TASK TO COMPLETE:
Reproduce the records below, switching every occurrence of "checkbox" to "check box" and leaving everything else unchanged.

RECORDS SHOWN:
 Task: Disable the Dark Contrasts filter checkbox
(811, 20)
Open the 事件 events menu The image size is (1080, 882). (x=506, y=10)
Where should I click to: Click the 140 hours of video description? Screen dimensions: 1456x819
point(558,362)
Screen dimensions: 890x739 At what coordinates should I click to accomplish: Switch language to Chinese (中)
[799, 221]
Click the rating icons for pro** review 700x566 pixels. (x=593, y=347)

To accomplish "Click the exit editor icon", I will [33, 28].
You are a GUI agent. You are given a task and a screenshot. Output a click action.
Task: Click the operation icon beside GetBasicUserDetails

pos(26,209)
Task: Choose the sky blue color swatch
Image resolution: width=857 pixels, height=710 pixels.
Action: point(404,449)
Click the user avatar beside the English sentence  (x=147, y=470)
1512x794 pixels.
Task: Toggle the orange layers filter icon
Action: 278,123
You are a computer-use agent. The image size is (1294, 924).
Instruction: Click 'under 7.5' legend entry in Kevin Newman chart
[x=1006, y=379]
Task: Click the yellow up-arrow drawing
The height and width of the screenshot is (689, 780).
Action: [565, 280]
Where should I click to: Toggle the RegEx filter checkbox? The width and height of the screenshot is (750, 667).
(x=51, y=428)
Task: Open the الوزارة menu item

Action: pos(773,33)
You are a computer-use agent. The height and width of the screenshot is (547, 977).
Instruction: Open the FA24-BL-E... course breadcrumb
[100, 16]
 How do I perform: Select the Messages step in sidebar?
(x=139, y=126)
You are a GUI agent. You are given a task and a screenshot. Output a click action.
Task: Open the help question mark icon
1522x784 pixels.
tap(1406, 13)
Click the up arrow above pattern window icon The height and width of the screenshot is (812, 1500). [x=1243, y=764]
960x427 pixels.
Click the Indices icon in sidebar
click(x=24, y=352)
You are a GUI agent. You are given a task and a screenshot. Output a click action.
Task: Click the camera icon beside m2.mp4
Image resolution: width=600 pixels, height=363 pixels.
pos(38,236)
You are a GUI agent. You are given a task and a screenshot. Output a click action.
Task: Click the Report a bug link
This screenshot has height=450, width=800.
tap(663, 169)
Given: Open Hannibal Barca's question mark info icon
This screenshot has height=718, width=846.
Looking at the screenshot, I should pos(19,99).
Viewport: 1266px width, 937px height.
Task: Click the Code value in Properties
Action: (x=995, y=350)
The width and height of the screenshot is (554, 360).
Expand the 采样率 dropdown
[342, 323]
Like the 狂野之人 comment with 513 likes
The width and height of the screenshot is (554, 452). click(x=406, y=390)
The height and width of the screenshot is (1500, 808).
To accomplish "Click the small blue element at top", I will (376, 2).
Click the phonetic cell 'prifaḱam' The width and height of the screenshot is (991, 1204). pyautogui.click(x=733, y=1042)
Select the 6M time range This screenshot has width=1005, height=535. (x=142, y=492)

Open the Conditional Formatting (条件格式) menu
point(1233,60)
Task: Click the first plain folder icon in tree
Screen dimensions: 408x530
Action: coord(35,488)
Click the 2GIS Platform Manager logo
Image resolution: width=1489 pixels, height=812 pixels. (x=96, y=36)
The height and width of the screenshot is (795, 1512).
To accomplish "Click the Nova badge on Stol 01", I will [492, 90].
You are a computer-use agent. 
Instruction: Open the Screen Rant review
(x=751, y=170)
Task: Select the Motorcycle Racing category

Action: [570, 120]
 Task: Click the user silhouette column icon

FINISHED EXERCISE:
 Task: Disable the Dark Contrasts filter check box
(811, 20)
Open the 事件 events menu The image size is (1080, 882). (x=506, y=10)
Where should I click to: Click the 140 hours of video description? Screen dimensions: 1456x819
point(558,362)
Screen dimensions: 890x739 At what coordinates should I click to accomplish: Switch language to Chinese (中)
[799, 221]
Click the rating icons for pro** review 700x566 pixels. (x=593, y=347)

To accomplish "Click the exit editor icon", I will [33, 28].
You are a GUI agent. You are given a task and a screenshot. Output a click action.
Task: Click the operation icon beside GetBasicUserDetails

pos(26,209)
Task: Choose the sky blue color swatch
Image resolution: width=857 pixels, height=710 pixels.
Action: point(404,449)
Click the user avatar beside the English sentence  (x=147, y=470)
1512x794 pixels.
Task: Toggle the orange layers filter icon
Action: 278,123
You are a computer-use agent. The image size is (1294, 924).
Instruction: Click 'under 7.5' legend entry in Kevin Newman chart
[x=1006, y=379]
Task: Click the yellow up-arrow drawing
The height and width of the screenshot is (689, 780).
Action: [565, 280]
Where should I click to: Toggle the RegEx filter check box? The width and height of the screenshot is (750, 667).
(x=51, y=428)
Task: Open the الوزارة menu item

Action: pos(773,33)
You are a computer-use agent. The height and width of the screenshot is (547, 977).
Instruction: Open the FA24-BL-E... course breadcrumb
[100, 16]
 How do I perform: Select the Messages step in sidebar?
(x=139, y=126)
You are a GUI agent. You are given a task and a screenshot. Output a click action.
Task: Open the help question mark icon
1522x784 pixels.
tap(1406, 13)
Click the up arrow above pattern window icon The height and width of the screenshot is (812, 1500). [x=1243, y=764]
960x427 pixels.
Click the Indices icon in sidebar
click(x=24, y=352)
You are a GUI agent. You are given a task and a screenshot. Output a click action.
Task: Click the camera icon beside m2.mp4
Image resolution: width=600 pixels, height=363 pixels.
pos(38,236)
You are a GUI agent. You are given a task and a screenshot. Output a click action.
Task: Click the Report a bug link
This screenshot has height=450, width=800.
tap(663, 169)
Given: Open Hannibal Barca's question mark info icon
This screenshot has height=718, width=846.
Looking at the screenshot, I should pos(19,99).
Viewport: 1266px width, 937px height.
Task: Click the Code value in Properties
Action: (x=995, y=350)
The width and height of the screenshot is (554, 360).
Expand the 采样率 dropdown
[342, 323]
Like the 狂野之人 comment with 513 likes
The width and height of the screenshot is (554, 452). click(x=406, y=390)
The height and width of the screenshot is (1500, 808).
To accomplish "Click the small blue element at top", I will (376, 2).
Click the phonetic cell 'prifaḱam' The width and height of the screenshot is (991, 1204). pyautogui.click(x=733, y=1042)
Select the 6M time range This screenshot has width=1005, height=535. (x=142, y=492)

Open the Conditional Formatting (条件格式) menu
point(1233,60)
Task: Click the first plain folder icon in tree
Screen dimensions: 408x530
Action: coord(35,488)
Click the 2GIS Platform Manager logo
Image resolution: width=1489 pixels, height=812 pixels. (x=96, y=36)
The height and width of the screenshot is (795, 1512).
To accomplish "Click the Nova badge on Stol 01", I will [492, 90].
You are a computer-use agent. 
Instruction: Open the Screen Rant review
(x=751, y=170)
Task: Select the Motorcycle Racing category

Action: [570, 120]
 Task: Click the user silhouette column icon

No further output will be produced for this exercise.